Wednesday, June 19, 2013

Dekalb and Wyckoff

When I used to live off the Jefferson stop years ago, one of my favorite parts of living there and something that continually amazed me was the view you had when you got off the subway. If you looked down Wyckoff Avenue, you could see the big city made small, the Empire State Building off in the distance, other tall buildings less easily identifiable out there as well.

Years have passed and I now find myself living further out, now off the Dekalb stop, but the train still runs along Wyckoff Avenue and there is that same view and despite having lived in this city for a little over ten years now, I am still wowed by the sight of the New York skyline off in the distance just down the road, this dream of a city, which soon with just a quick subway I would be in, that skyline. I live here, there. Those silhouettes of skyscrapers and what they represent - that is my home. 

This past week, the view has become even more full of magic. I find myself getting on or off the subway right at that perfect moment when the sun setting behind that skyline, the city emitting a glow, burning red and yellow, the sky around it full of blues and purples and the grayish clouds in the foreground throwing these colors into relief, the sky on fire. I don't plan things this way and never even realize what time of day it is, sunset time, until I emerge from the subway staircase and see that gorgeous view down Wyckoff Avenue, making my heart race with joy, knocking the air from my lungs. 

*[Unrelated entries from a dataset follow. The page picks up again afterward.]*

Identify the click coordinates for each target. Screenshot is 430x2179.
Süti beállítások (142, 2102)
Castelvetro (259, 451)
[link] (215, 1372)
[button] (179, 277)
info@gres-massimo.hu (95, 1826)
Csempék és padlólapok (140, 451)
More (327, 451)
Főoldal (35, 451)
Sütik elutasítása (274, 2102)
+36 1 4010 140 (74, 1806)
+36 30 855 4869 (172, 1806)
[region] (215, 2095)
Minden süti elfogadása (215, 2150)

I spent the early part of the evening today in the Park Avenue Armory viewing Paul McCarthy's show, "WS." The show, among many other things, was about getting back to the idea of home and what that even means as an adult, what it means to trace your way back to your childhood home, whether such a thing is possible, when the journey back is now haunted by a pornographic imagination, that now there is a desire to jerk off on your old front porch, to shoot your load there, to bring one time period into another, and whether that is to bring your current self back to that time or whether it's to drag that time into the present and show those memories that this is how things are now, that is less clear. There is a lot going on in the show. There are some real moments of beauty that happen if you allow yourself to engage with the video pieces in the side rooms. The pieces really get at something, and though that something is hard to articulate, these pieces make you feel like you are on the cusp of articulating what these things might be.

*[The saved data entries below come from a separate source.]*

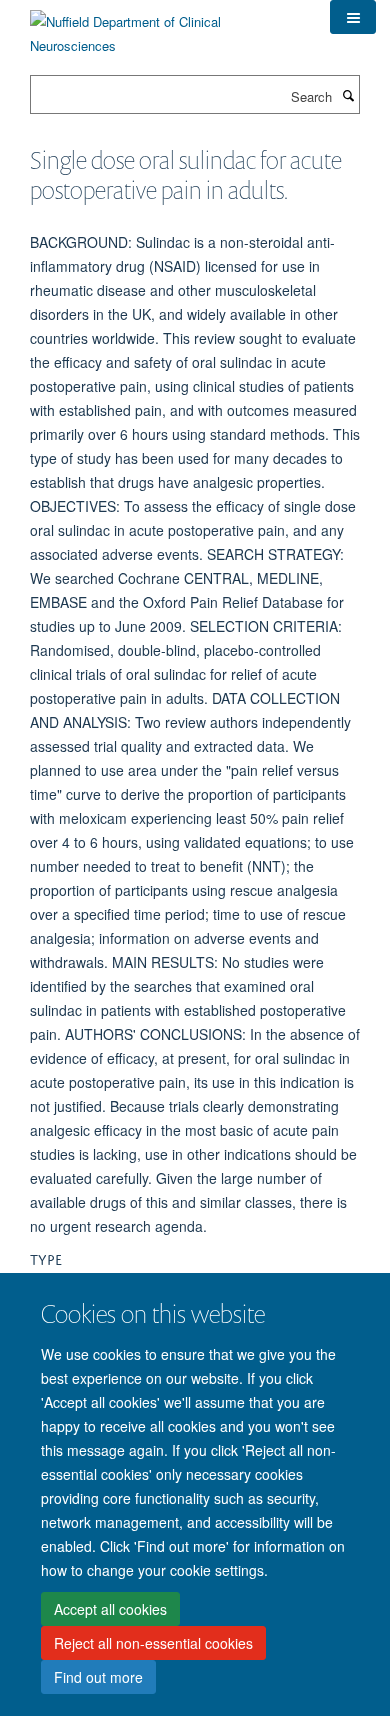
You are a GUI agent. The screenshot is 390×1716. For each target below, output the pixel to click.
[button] (353, 17)
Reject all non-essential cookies (153, 1643)
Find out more (98, 1677)
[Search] (348, 95)
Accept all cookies (110, 1609)
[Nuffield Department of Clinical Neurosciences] (165, 26)
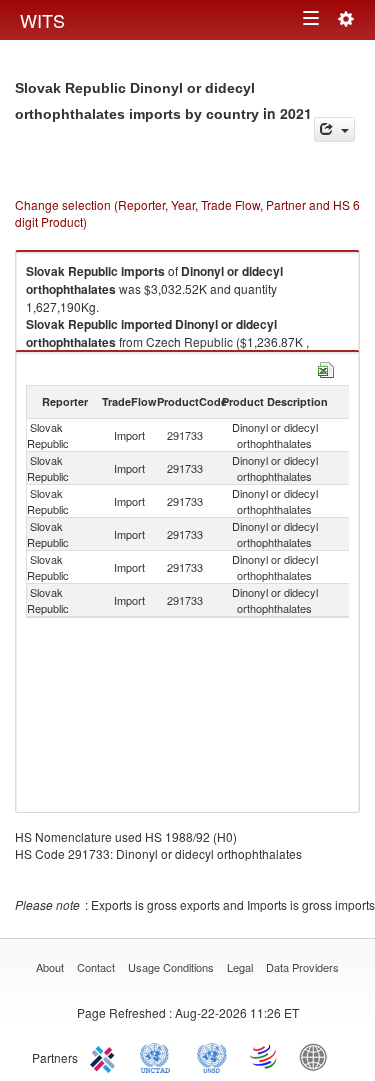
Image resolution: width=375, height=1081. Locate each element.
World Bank (318, 1056)
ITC (106, 1056)
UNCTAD (159, 1056)
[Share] (334, 129)
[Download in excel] (326, 367)
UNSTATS (212, 1056)
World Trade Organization (265, 1056)
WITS (42, 20)
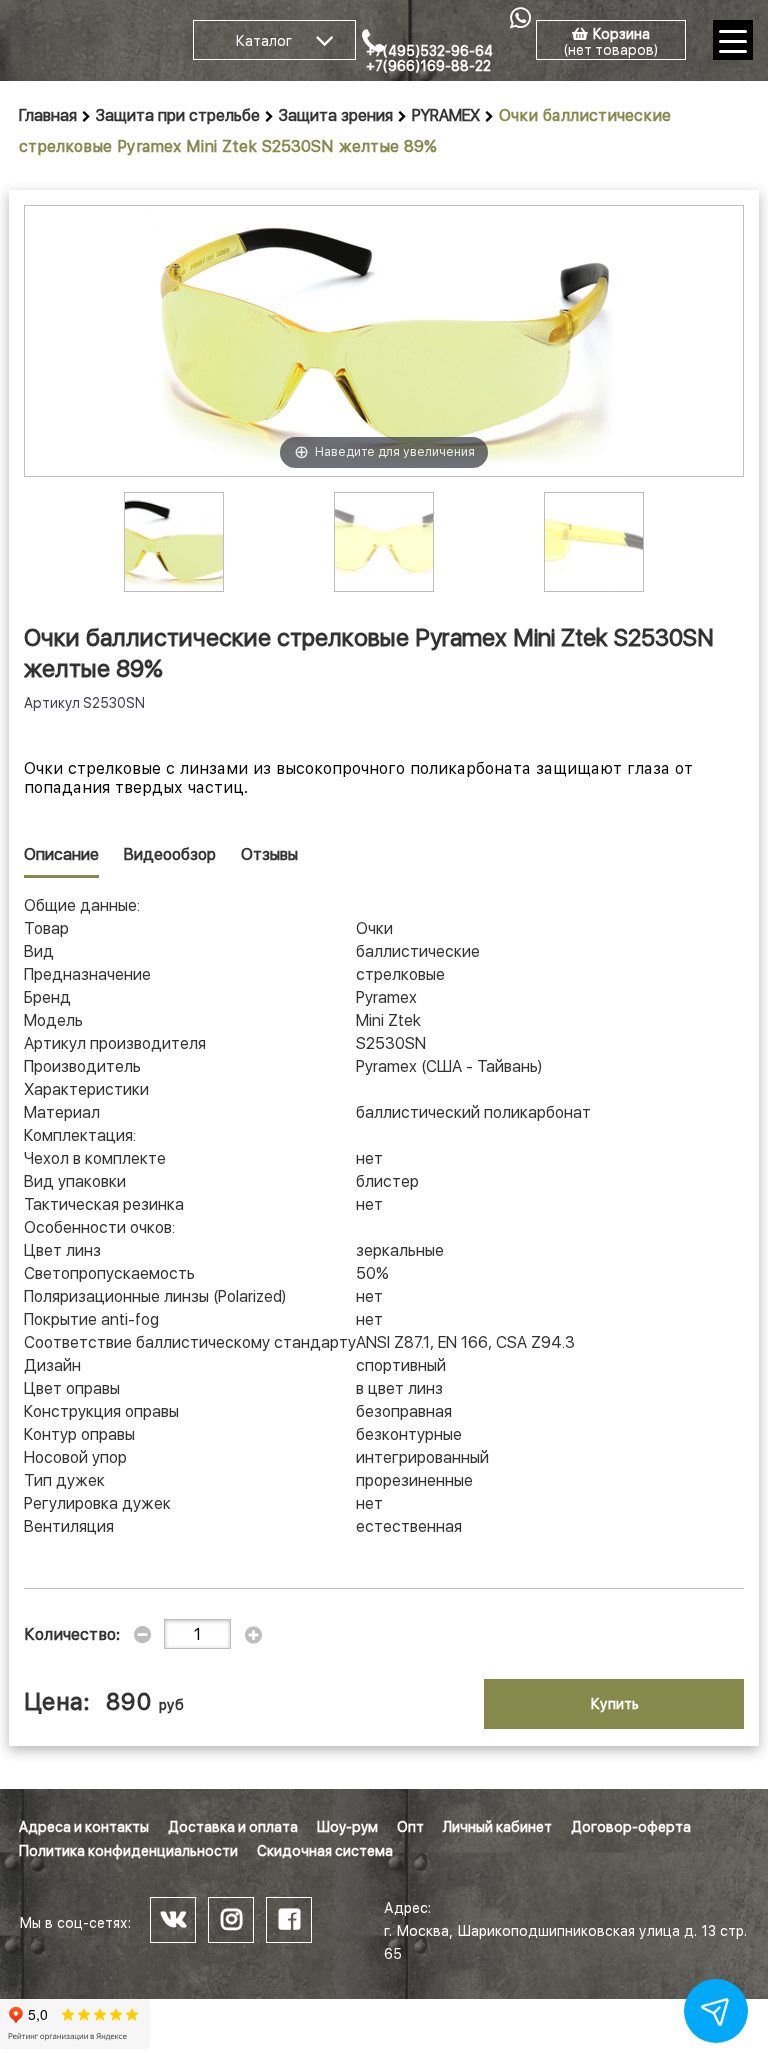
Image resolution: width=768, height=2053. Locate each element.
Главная (48, 115)
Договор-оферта (631, 1827)
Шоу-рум (347, 1827)
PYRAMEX (446, 115)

I rode the train home and thought about how happy I would be to never see another breakdancing troupe on the L train ever again. I got off the train and was wowed by the sunset, again for a moment feeling on the verge of articulating what things are about, what things mean. I came home and thought about one of the video pieces, "The Prince Comes," a video of studly princes fucking a giant doll and jerking off outside of McCarthy's childhood home. I jerked off to memories of the brunette guy in the video, a hunk of a man. Again, in that moment before I came, I knew what things meant. Saying them, putting those things into words, making those moments of insight last, that is another thing entirely.